Amritsar, October 20
Jails Minister Harjot Singh Bains today inspected the high-security Amritsar Central Jail here. He along with the staff carried out a search operation, seizing eight mobile phones.
Bains also found that jail inmates had made several hidden pockets in the platforms to conceal mobile phones and other prohibited material. These pockets were created by pulling out bricks from beneath the platforms constructed for inmates.
46% inmates addicts
The Jails Minister said following a survey of jails in Punjab, around 46 per cent of 33,000 inmates were found to be drug addicts
He said the number of prisoners keen to get de-addiction treatment in jails was very small. He said the government had started a mission to rehabilitate them
According to information, the minister seized six mobile phones from barracks while two were found in a bundle apparently thrown from outside into the jail complex. The bundle contained small packets of cigarettes and bidis, besides two mobile phones. Bains interacted with jail officials and inmates also.
******************************
## What is expected:
Duplicate the part of the jail inspection report that begins with the words "Amritsar, October 20" and stops after the words "eight mobile phones.".

## Dataset section:
******************************
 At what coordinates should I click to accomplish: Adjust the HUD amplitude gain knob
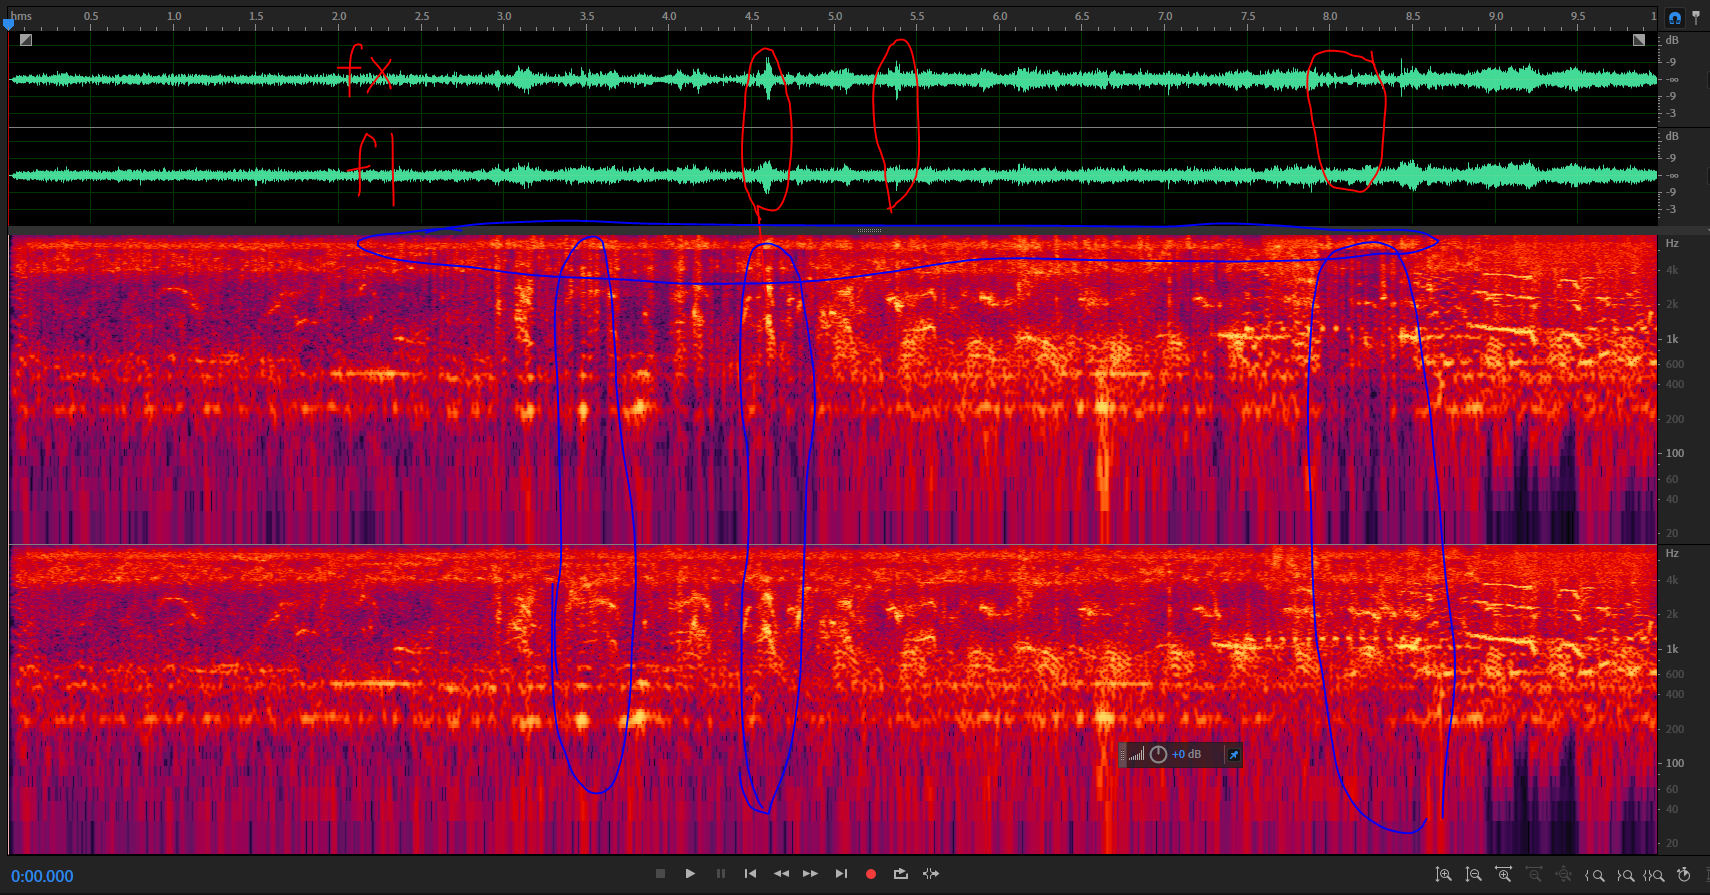tap(1158, 755)
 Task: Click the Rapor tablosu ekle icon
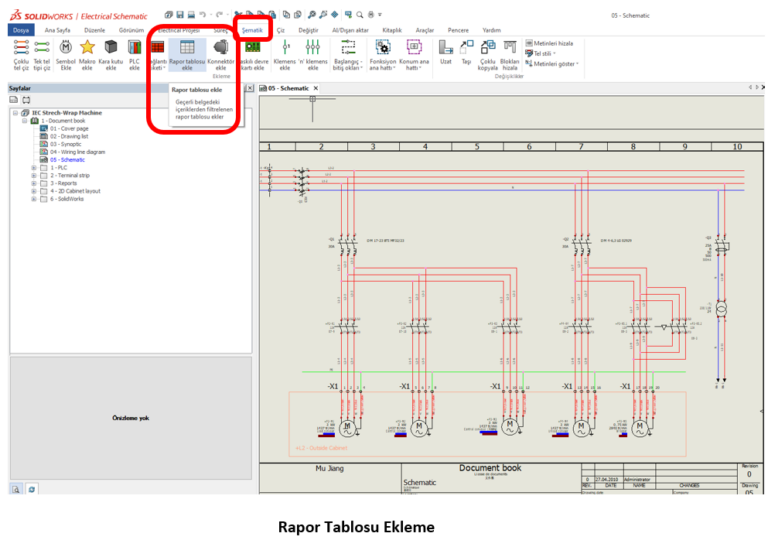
******************************
## Exercise output:
Amritsar, October 20
Jails Minister Harjot Singh Bains today inspected the high-security Amritsar Central Jail here. He along with the staff carried out a search operation, seizing eight mobile phones.